Когда позже Павел открывает христианство, тем самым ставя параллельную платоновскую теорию идей за грань смерти, под рукой, к сожалению, не оказывается Гераклита, чтобы призвать его к блефу в этом странном и, кажется, бесконечно щедром обещании, которое дается без какого-либо риска или затрат со стороны дающего. Таким образом, платонизм одерживает сокрушительную победу. И Ален Бадью, к сожалению, совершает ту же ошибку, что и его предшественник Платон. Он соблазняется аурой перфекционизма математики и культивирует в себе стремление открыть вечные законы физики раньше, чем это сделают сами физики. Но его взгляд на отношение математики к физике, к сожалению, исторически и онтологически неверен. Именно физика первична и реальна, и она не подчиняется никаким математическим законам как таковым. Или, как выразился Мюррей Гелл-Манн, нобелевский лауреат по физике: "Закон природы - это не что иное, как заранее предполагаемое и доступное сжатое описание закономерностей, которые наблюдаемое явление демонстрирует в течение периода наблюдения". Поэтому математические законы, когда они применяются к физике, не могут быть ничем иным, кроме, в лучшем случае, просто приближениями; они никогда не могут быть физически, а только математически, и тем самым по сути тавтологически, точными.
В целом математика - это тавтология, позволяющая людям рассказывать одну и ту же приближенную историю мира с разных точек зрения. В отличие от приблизительной истории, которая полна констант, но которую почему-то нужно считать округленной в целом, а приблизительная история состоит из бесконечной серии округлений без какой-либо фиксирующей константы, как упрямая попытка увековечить мир, который в действительности полностью мобилистичен (что, конечно, так и есть). Однако математика не является ничем сверх этого. Ведь при всем своем богатстве математика никогда не делает ничего другого, кроме как рассказывает самореферентные и самооправдывающиеся истории, которые в лучшем случае могут показаться отражением физической реальности, но которые де-факто никогда не могут быть этой реальностью, а тем более служить для нее примером, законодательно закреплять ее или заменять ее. Поэтому онтологически физика и математика должны быть строго разделены. Несмотря на то, что многие математики и даже философы хотели бы видеть в математике язык Бога, это, к сожалению, не так. Вселенная - это именно аналоговое, а не цифровое явление.
Человеческий взгляд настолько либидинально привлекают симметричные паттерны, что ему кажется, будто он находит их в природе, точно так же, как человек тавтологически формулирует их в математике. Но как бы ни были привлекательны такие симметрии для человеческого либидо, в природе их, к сожалению, не найти, а главное, они никогда и не нужны. Природа не облегчает себе жизнь, просто потому, что ей не нужно (или невозможно) облегчать себе жизнь так, как человек должен (а иногда и может) максимально улучшить условия своего выживания на планете, где постоянная нехватка пищи, энергии, жилья и других ресурсов является фундаментальным условием жизни. Вселенная в целом существует в состоянии неизмеримой щедрости.

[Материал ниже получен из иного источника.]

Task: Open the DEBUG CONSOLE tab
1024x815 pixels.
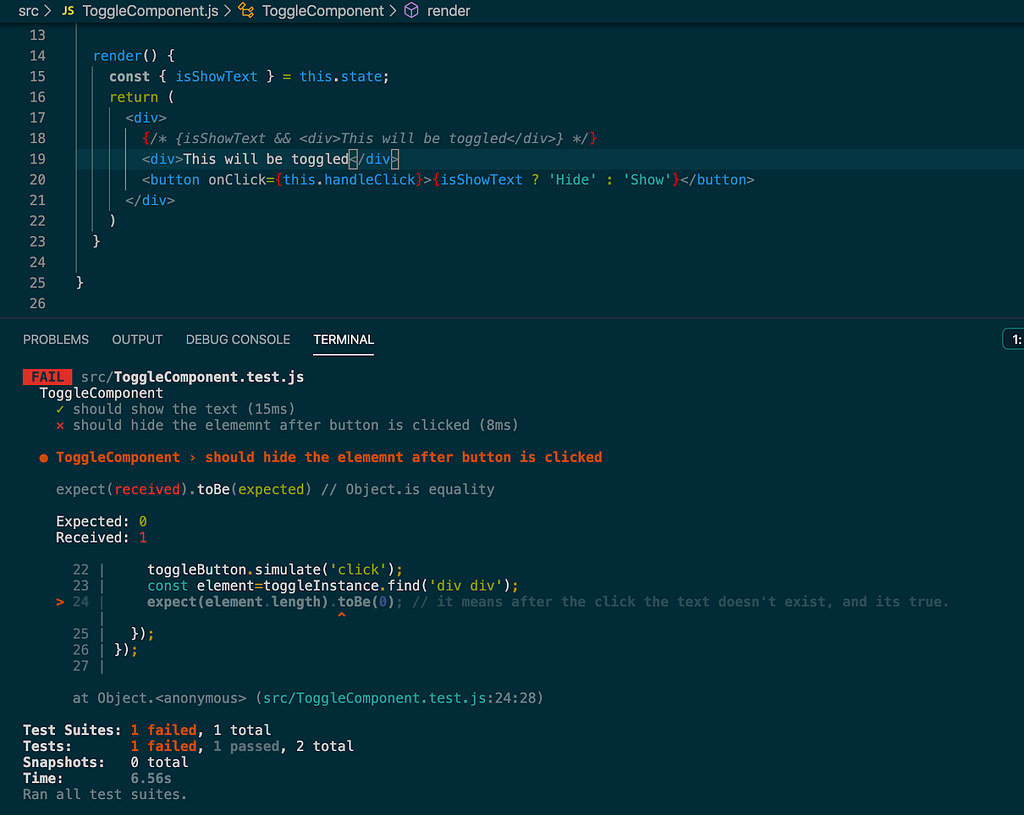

И только в мире, характеризующемся дефицитом, возникает характерный для человечества генетически обусловленный поиск симметрий, как будто эти симметрии являются некими метафизическими признаками здоровья.
Факт остается фактом: постоянное добавление в математику новых измерений и других факторов, повышающих внутреннюю сложность, лишь увеличивает риск того, что ее тавтологический фундамент еще глубже погрузится в забвение, а математика таким образом будет еще легче обмануть, заставив поверить в то, что математика еще лучше отражает реальность. Мы называем это тавтологической ловушкой математики. История платонизма - это, по сути, один большой поучительный рассказ об этой фундаментальной ошибке перспективы. Если уж на то пошло, наука в беспрецедентной степени нуждается в мощной дематематизации. Одно дело - добавлять к повествованию достаточно значимые внешние факты, чтобы повысить его убедительность, но чем больше добавляется внутренних, повышающих сложность факторов, тем выше риск, с психологической точки зрения, застрять в тавтологической ловушке математики.
Как и многие платоники до него, Бадью совершает именно эту ошибку. Он ошибочно полагает, что этернализм, который порождает его собственное восприятие, более реален, чем мобилизм, с которым восприятие постоянно сталкивается со всех сторон в своем физическом окружении. Таким образом, исследуя онтологический статус математики, Бадью мыслит закрыто или антропоцентрично, а не открыто и универсально. Как и Платон 2300 лет назад, Бадью позволяет собственному неврозу помешать его философской проницательности. Одной из важнейших задач синтетизма является устранение идеи вечных, внешних законов с предполагаемым происхождением в вечном, внешнем мире, к которому у нас нет доступа. Это скорее суеверие, чем наука.